Once I hit my senior year of high school, I began dating a guy who I would later marry. Falling in love followed and before I knew it, we were off to college together and within another year, signing our first apartment lease. Moving in with him wasn't really a tough decision at all since I knew it would save money by splitting the rent and food instead of living in the dorms again for a second year. Soon after we moved in, I began to dream about what our little apartment could one day look like.
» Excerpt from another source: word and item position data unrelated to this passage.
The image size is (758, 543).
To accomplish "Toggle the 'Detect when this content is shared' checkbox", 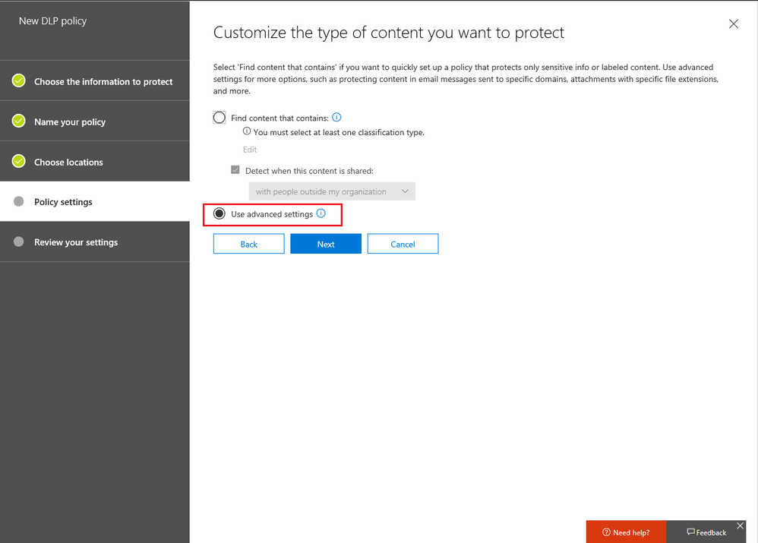I will (235, 171).
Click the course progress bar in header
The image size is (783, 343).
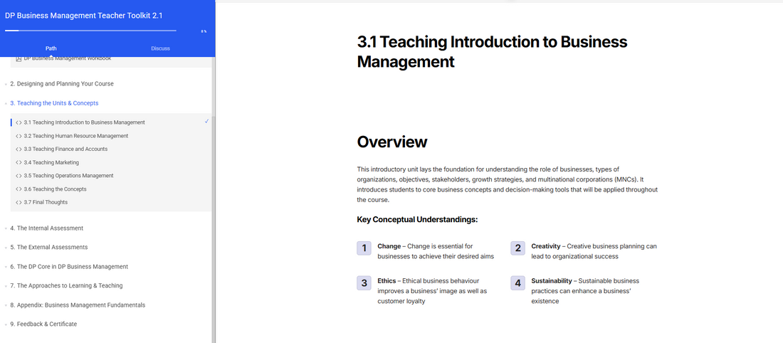tap(90, 31)
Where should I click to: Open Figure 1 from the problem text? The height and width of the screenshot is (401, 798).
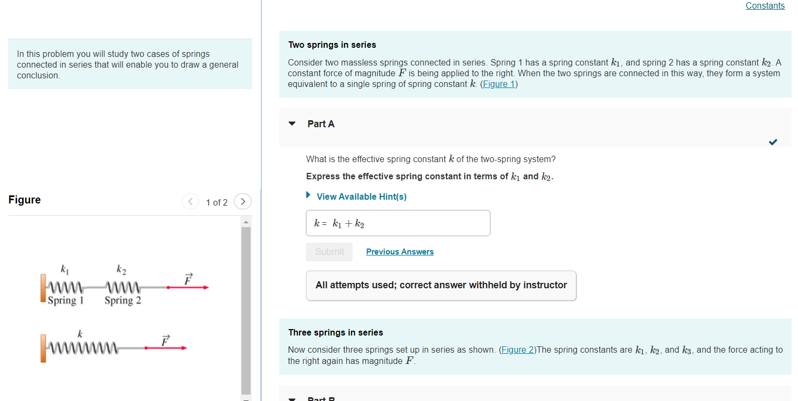click(x=498, y=84)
We only had some hand-me-down furniture, a vintage and tattered couch, our new dining room table, a couple of cheap computer desks, and my brother's old bedroom furniture. At this point in my life, I wanted to work at a magazine as an associate editor, so our mailbox was always full of magazines including Family Circle, Good Housekeeping, and Better Homes and Gardens. I felt like such a middle-aged mom subscribing to those magazines, but the homes featured inside of them were almost always stunning.
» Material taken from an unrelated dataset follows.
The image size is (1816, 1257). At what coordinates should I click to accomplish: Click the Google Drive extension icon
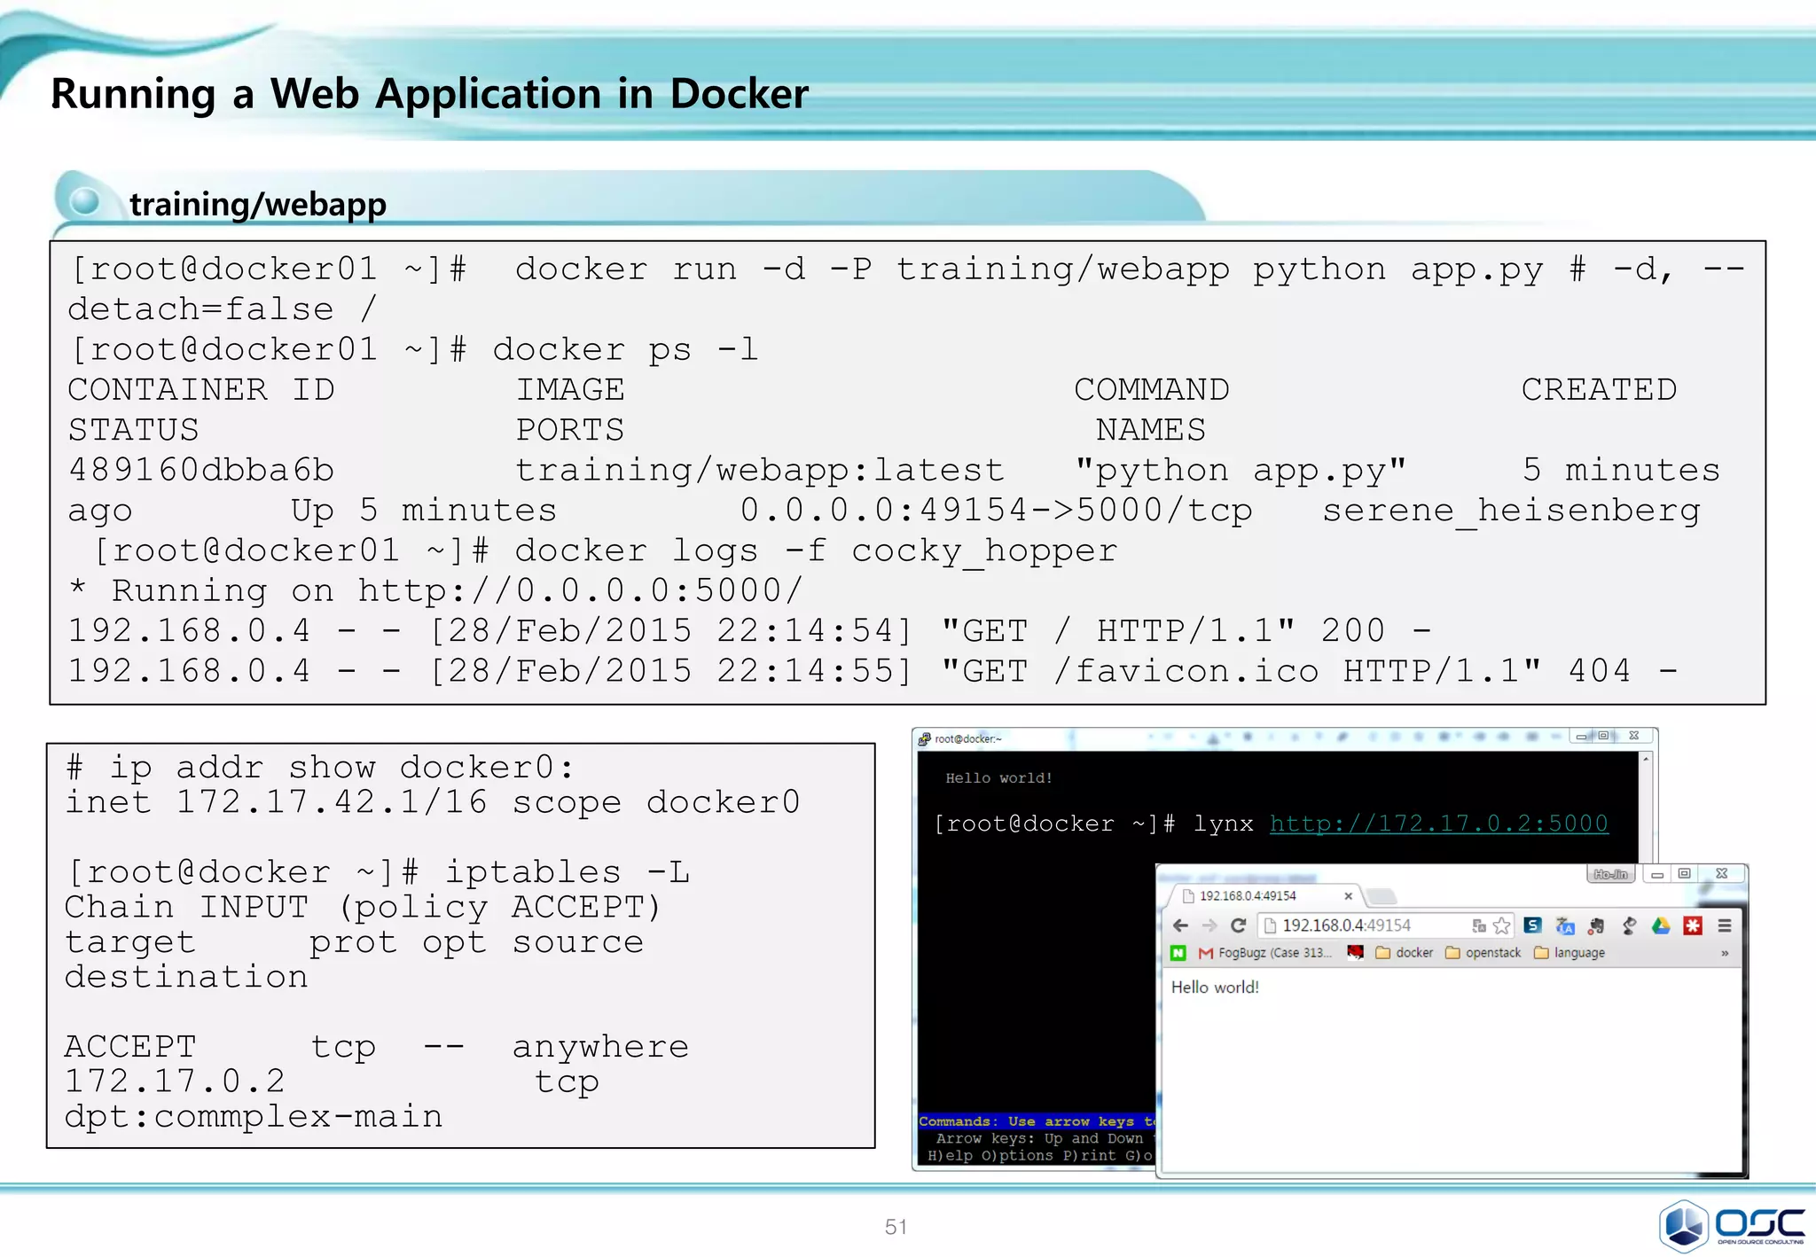tap(1661, 925)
I began to thumb through the magazines and tear out images and tidbits of info, much like that high school project I described earlier. What resulted is my heavy "Look Book" which contains bits and pieces of how I envisioned my future home. It's funny now, since I tend to laugh at how naive I was about everything, including my dream to own a home by the time I was 25. What was I thinking?! Not about student loan debt or the impossibility to even save for a down payment on a home years after working at my first job, obviously! I'm not sure why I thought it would be easy, but it's something that I can smile about now.
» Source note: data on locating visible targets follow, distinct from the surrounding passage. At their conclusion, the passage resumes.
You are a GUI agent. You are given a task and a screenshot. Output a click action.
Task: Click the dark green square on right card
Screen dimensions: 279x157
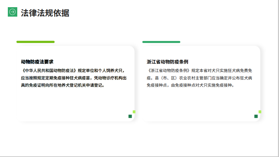coord(256,116)
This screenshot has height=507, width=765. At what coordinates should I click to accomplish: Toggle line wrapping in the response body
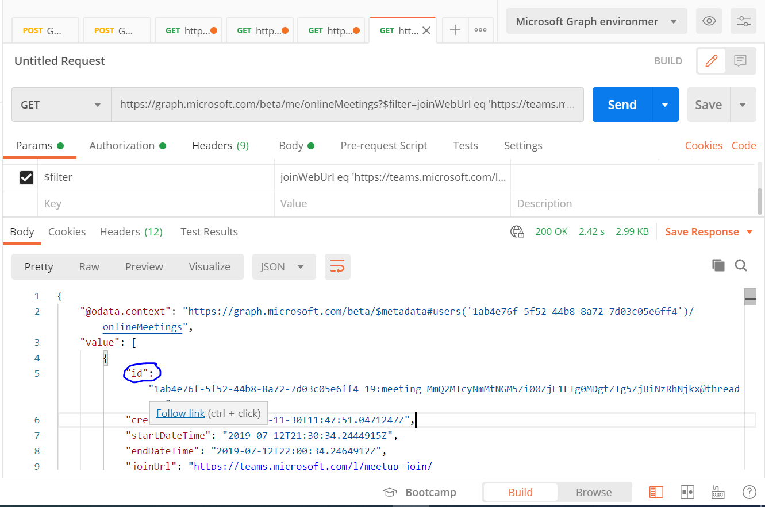click(x=337, y=266)
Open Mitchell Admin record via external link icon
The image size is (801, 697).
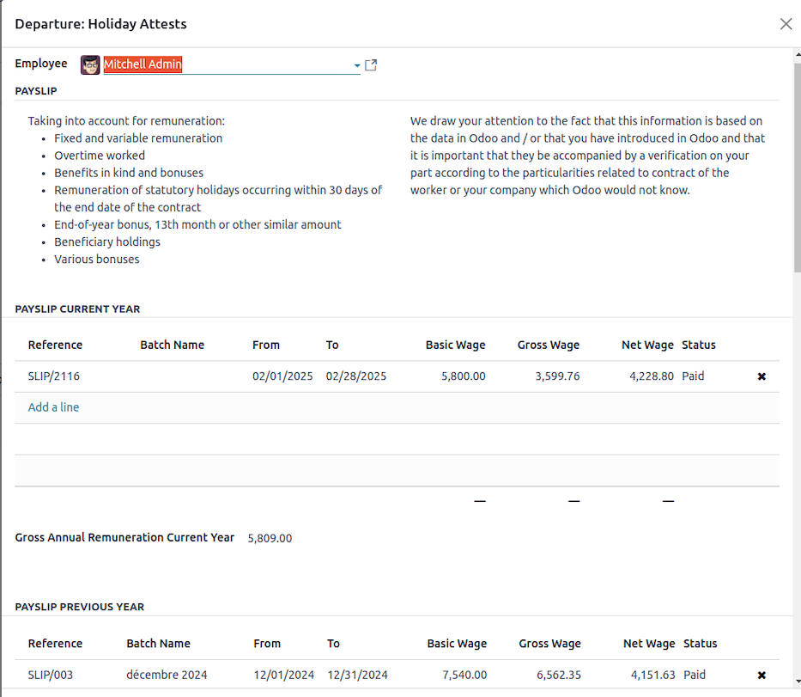coord(371,64)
While moving this last time, I grabbed the Look Book off my shelf and considered tossing it away. Before I put the book down, I opened it and felt a little nostalgic looking at it again and seeing the choices I so carefully taped inside of this book. Each page consists of cardstock and images taped to ever so gracefully to create dozens of mini-collages that represented what I thought my house would look like. It's like an imaginary fairy-tale that I was creating. I couldn't let it go, and many of those images still reflect my style.
I saved dozens of article about finances before I even really knew how to budget, organizational tips that I still use, and omnivore recipes that I no longer crave. I don't have the heart to throw it out since I know I invested several hours compiling these together. It's interesting to look back and see how I've always been in some way a little too prepared for life and in the same sense, totally unaware of what challenges I had before me. For now, we'll keep chugging along as usual, and I'll continue striving to understand what I really want in life.